The following evening, though, when he entered the bar, she was sitting there, nursing an old-fashioned. He slid onto the seat next to her. She looked up in surprise.

"Bill! Good to see you again."

"The same here," Gaius Titus said. "It's good to see you again—Ginger. Or is it Lorraine?"

She paled and put her hand to her mouth. Then, covering, she said, "What do you mean, Bill? Have you had too many drinks tonight?"

"Possibly," Titus said. "I stopped off in the San Marino before I came up. You weren't there, Lorraine. That deep voice is quite a trick, I have to admit. I had a drink with Mack and Corwyn. Then I went over to the East End, Ginger. You weren't there, either. So," he said, "there was only one place left to find you, Sharon."


· · · · · 


She stared at him for a long moment. Finally she said, simply, "Who are you?"

"Leslie MacGregor," Titus said. "Also Sam Spielman. And W. M. Schuyler. Plus two or three other people. The name is Gaius Titus Menenius, at your service."

"I still don't understand—"

"Yes, you do," Titus said. "You are clever—but not clever enough. Your little game had me going for almost a month, you know?

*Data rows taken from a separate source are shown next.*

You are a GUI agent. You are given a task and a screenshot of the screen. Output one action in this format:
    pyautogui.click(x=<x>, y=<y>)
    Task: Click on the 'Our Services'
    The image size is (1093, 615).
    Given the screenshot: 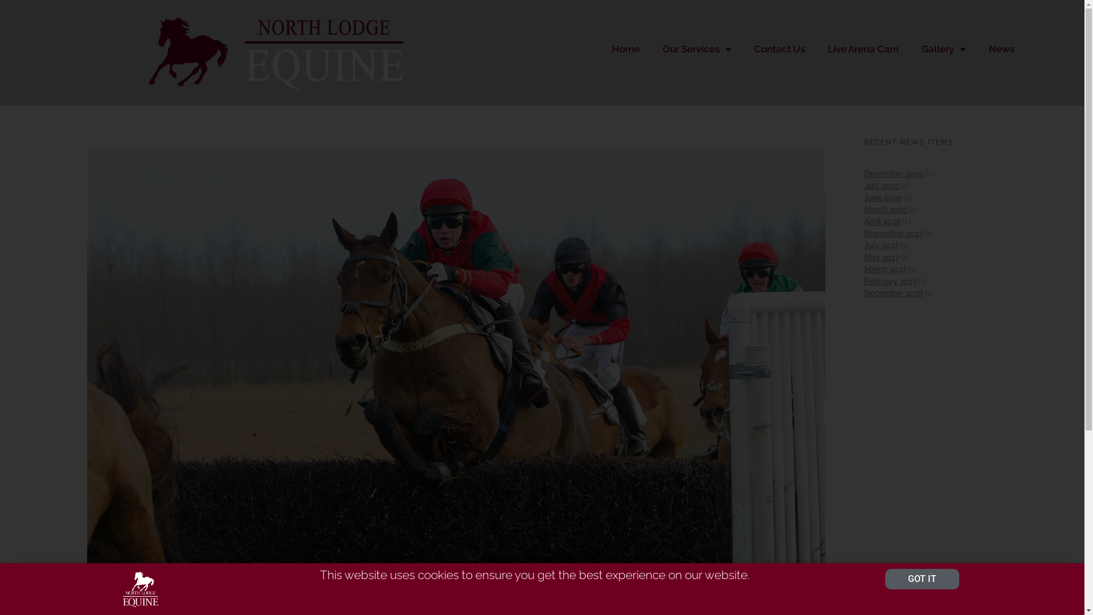 What is the action you would take?
    pyautogui.click(x=650, y=48)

And it's not easy to fool a man my age."

"When did you find out?" the girl asked weakly.

"Monday night, when I saw all three of you within a couple of hours."

"You're—"

"Yes, I'm like you," he said. "But I'll give you credit: I didn't see through it until I was on my way home. You were using my own camouflage technique against me, and I didn't spot it for what it was. What's your real name?"

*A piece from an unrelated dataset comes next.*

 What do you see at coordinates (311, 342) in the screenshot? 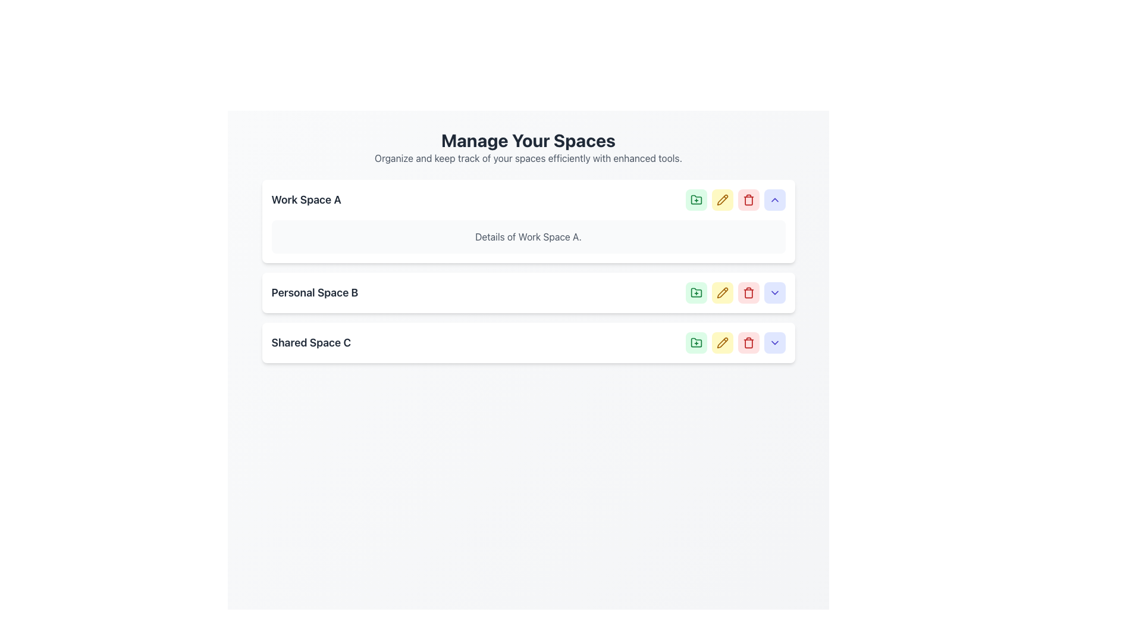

"Mary Bradford," she said. "I was English, originally. Of fine Plantagenet stock. I'm really a Puritan at heart, you see." She was grinning slyly.

"Oh? Mayflower descendent?" Titus asked teasingly.

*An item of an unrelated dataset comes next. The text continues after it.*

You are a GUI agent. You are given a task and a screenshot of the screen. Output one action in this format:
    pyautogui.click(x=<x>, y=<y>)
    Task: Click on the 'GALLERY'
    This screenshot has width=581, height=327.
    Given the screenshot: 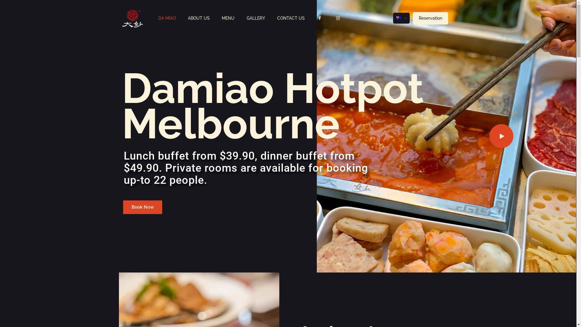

"No," Mary replied. "Not a descendent. A passenger. And I'll tell you—I was awfully happy to get out of England and over here to Plymouth colony."

He toyed with her empty glass. "You didn't like England? Probably my fault. I was a minor functionary in King James' court in the early seventeenth century."

They giggled together over it. Titus stared at her, his pulse pounding harder and harder. She stared back. Her eyes were smiling.

"I didn't think there was another one," she said after a while. "It was so strange, never growing old. I was afraid they'd burn me as a witch. I had to keep changing, moving all the time. It wasn't a pleasant life. It's better lately—I enjoy these little poses. But I'm glad you caught on to me," she said. She reached out and took his hand. "I guess I would never have been smart enough to connect you and Leslie and Sam, the way you did Sharon and Ginger and Lorraine. You play the game too well for me."

"In two thousand years," Titus said, not caring if the waiter overheard him, "I never found another one like me. Believe me, Mary, I looked. I looked hard, and I've had plenty of time to search. And then to find you, hiding behind the faces of three girls I knew!"

He squeezed her hand. The next statement followed logically for him. "Now that we've found each other," he said softly, "we can have a child. A third immortal."

Her face showed radiant enthusiasm. "Wonderful!" she cried. "When can we get married?"

"How about tomor—" he started to say. Then a thought struck him.

"Mary?"

"What … Titus?"

"How old did you say you were? When were you born?" he asked.

She thought for a moment. "1597," she said. "I'm nearly four hundred."

He nodded, dumb with growing frustration. Only four hundred? That meant—that meant she was now the equivalent of a three-year-old child!

"When can we get married?" she repeated.

"There's no hurry," Titus said dully, letting her hand drop. "We have eleven hundred years."